_Stated exercise_
Write out the lines below, from the line containing "1204x982 pixels." through the last line, with every character unchanged.
------------------------------------------------
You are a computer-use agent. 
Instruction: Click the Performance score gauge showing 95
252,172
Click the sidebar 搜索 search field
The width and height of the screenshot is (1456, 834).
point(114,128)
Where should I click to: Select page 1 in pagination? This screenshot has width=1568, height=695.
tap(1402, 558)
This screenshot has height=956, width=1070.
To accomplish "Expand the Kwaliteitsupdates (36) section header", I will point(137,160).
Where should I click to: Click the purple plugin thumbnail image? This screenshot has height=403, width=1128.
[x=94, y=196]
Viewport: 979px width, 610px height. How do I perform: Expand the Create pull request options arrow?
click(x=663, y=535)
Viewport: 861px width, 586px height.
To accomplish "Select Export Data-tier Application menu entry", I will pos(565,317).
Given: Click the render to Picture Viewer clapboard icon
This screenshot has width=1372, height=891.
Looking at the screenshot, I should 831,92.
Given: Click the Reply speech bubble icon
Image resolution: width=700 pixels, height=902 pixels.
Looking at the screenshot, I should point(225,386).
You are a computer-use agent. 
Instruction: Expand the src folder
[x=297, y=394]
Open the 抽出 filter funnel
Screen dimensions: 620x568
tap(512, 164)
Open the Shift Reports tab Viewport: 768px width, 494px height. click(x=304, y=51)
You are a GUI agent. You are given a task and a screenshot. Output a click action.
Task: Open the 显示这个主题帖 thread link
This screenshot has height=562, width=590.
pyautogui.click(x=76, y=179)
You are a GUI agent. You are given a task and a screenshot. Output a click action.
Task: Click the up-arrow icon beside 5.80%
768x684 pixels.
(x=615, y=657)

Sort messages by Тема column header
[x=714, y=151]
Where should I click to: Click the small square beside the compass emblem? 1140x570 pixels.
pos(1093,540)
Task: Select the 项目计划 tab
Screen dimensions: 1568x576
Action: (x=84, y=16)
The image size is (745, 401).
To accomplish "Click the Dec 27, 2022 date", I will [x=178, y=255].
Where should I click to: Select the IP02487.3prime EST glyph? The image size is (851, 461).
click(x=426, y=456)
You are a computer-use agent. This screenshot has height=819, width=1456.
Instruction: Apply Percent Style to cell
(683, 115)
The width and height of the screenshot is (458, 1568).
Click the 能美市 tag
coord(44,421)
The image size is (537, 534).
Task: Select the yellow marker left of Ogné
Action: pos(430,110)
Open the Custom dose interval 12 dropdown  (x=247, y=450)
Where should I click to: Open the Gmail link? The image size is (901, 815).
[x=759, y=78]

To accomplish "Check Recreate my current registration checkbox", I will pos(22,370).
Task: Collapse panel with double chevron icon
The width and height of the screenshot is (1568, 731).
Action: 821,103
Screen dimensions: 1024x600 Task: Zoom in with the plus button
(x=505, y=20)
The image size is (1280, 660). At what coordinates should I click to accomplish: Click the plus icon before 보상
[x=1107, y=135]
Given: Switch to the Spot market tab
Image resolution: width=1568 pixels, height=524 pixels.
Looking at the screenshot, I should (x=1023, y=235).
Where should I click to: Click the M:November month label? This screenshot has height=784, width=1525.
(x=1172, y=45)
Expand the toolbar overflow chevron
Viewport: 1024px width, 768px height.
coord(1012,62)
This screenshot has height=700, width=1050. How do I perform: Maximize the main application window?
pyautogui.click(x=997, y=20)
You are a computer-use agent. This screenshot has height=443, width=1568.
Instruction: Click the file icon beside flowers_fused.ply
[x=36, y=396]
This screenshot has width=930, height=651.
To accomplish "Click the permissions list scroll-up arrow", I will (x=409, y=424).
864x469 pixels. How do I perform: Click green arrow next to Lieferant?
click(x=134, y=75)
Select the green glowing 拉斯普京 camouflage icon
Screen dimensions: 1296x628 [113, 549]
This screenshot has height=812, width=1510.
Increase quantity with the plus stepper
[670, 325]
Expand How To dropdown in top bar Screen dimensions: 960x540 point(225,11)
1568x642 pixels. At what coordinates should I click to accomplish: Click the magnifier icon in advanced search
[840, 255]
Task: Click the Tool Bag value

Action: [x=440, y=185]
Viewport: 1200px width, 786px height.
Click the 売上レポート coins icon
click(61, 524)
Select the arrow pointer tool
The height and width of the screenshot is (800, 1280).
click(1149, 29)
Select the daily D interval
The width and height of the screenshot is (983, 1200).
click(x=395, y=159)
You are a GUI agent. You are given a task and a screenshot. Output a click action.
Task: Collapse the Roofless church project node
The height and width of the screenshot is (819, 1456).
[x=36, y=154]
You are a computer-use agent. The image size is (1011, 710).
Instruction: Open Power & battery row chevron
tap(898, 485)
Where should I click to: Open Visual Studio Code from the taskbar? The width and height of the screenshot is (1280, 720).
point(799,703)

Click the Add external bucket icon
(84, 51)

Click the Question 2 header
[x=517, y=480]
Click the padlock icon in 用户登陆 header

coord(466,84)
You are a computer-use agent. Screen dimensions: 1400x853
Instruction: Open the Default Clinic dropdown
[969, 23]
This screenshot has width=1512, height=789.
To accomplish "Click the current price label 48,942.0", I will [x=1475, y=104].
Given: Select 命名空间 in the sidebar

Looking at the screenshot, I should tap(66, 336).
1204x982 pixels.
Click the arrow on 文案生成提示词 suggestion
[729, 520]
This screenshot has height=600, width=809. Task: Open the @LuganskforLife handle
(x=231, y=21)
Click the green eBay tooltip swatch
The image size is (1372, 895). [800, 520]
------------------------------------------------
_Task response_
1204x982 pixels.
Click the arrow on 文案生成提示词 suggestion
[729, 520]
This screenshot has height=600, width=809. Task: Open the @LuganskforLife handle
(x=231, y=21)
Click the green eBay tooltip swatch
The image size is (1372, 895). [800, 520]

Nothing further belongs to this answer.